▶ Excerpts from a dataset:

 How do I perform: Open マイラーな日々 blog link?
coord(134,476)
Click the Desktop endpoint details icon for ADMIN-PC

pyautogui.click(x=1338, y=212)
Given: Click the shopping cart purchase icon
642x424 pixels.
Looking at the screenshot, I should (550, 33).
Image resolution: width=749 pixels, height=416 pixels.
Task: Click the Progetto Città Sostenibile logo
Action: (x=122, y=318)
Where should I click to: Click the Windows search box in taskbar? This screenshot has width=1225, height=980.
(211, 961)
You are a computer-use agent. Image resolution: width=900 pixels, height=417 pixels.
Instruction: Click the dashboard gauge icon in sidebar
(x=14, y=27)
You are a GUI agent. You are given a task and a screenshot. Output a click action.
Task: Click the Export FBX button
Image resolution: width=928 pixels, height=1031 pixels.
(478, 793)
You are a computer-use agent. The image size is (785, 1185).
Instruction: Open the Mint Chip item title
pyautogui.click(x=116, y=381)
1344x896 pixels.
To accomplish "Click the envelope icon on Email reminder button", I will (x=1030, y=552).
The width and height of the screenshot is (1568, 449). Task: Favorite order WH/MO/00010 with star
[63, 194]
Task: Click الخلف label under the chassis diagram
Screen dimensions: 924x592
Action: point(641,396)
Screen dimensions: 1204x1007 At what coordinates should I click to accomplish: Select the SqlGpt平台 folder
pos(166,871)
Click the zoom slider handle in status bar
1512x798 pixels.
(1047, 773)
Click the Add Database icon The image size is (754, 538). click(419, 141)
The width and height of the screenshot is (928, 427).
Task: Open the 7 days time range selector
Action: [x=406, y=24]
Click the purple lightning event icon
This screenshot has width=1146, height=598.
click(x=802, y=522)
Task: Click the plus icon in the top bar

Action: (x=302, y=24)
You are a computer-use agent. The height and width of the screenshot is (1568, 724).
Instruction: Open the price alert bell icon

▶ Task statement: From the records above, extract every entry verbatim.

▶ Expected answer:
 How do I perform: Open マイラーな日々 blog link?
coord(134,476)
Click the Desktop endpoint details icon for ADMIN-PC

pyautogui.click(x=1338, y=212)
Given: Click the shopping cart purchase icon
642x424 pixels.
Looking at the screenshot, I should (550, 33).
Image resolution: width=749 pixels, height=416 pixels.
Task: Click the Progetto Città Sostenibile logo
Action: (x=122, y=318)
Where should I click to: Click the Windows search box in taskbar? This screenshot has width=1225, height=980.
(211, 961)
You are a computer-use agent. Image resolution: width=900 pixels, height=417 pixels.
Instruction: Click the dashboard gauge icon in sidebar
(x=14, y=27)
You are a GUI agent. You are given a task and a screenshot. Output a click action.
Task: Click the Export FBX button
Image resolution: width=928 pixels, height=1031 pixels.
(478, 793)
You are a computer-use agent. The image size is (785, 1185).
Instruction: Open the Mint Chip item title
pyautogui.click(x=116, y=381)
1344x896 pixels.
To accomplish "Click the envelope icon on Email reminder button", I will (x=1030, y=552).
The width and height of the screenshot is (1568, 449). Task: Favorite order WH/MO/00010 with star
[63, 194]
Task: Click الخلف label under the chassis diagram
Screen dimensions: 924x592
Action: point(641,396)
Screen dimensions: 1204x1007 At what coordinates should I click to accomplish: Select the SqlGpt平台 folder
pos(166,871)
Click the zoom slider handle in status bar
1512x798 pixels.
(1047, 773)
Click the Add Database icon The image size is (754, 538). click(419, 141)
The width and height of the screenshot is (928, 427).
Task: Open the 7 days time range selector
Action: [x=406, y=24]
Click the purple lightning event icon
This screenshot has width=1146, height=598.
click(x=802, y=522)
Task: Click the plus icon in the top bar

Action: (x=302, y=24)
You are a computer-use agent. The height and width of the screenshot is (1568, 724).
Instruction: Open the price alert bell icon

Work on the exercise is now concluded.